=== GIVEN INFORMATION ===
= Beginning of Section =

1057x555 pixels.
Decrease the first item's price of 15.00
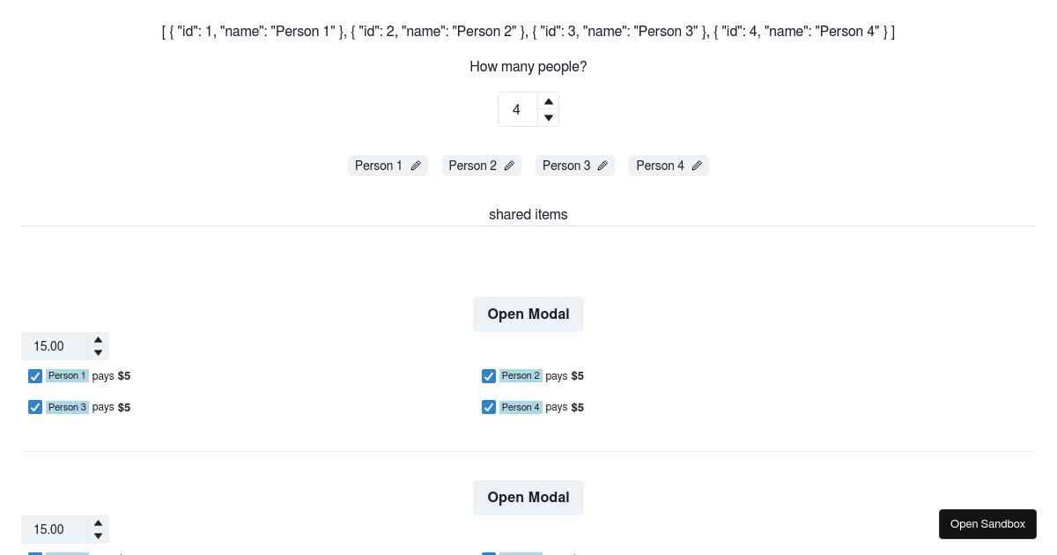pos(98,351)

= End of Section =
= Beginning of Section =

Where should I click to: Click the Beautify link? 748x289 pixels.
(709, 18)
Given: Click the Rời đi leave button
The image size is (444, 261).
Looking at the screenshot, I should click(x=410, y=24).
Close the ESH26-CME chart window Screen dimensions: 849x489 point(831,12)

= End of Section =

=== TASK REQUIREMENTS ===
Please give again the lines above between the line holding "Given: Click the Rời đi leave button" and the line holding "Close the ESH26-CME", inclusive, exactly as they are and with nothing added.

=== WRITTEN SOLUTION ===
Given: Click the Rời đi leave button
The image size is (444, 261).
Looking at the screenshot, I should click(x=410, y=24).
Close the ESH26-CME chart window Screen dimensions: 849x489 point(831,12)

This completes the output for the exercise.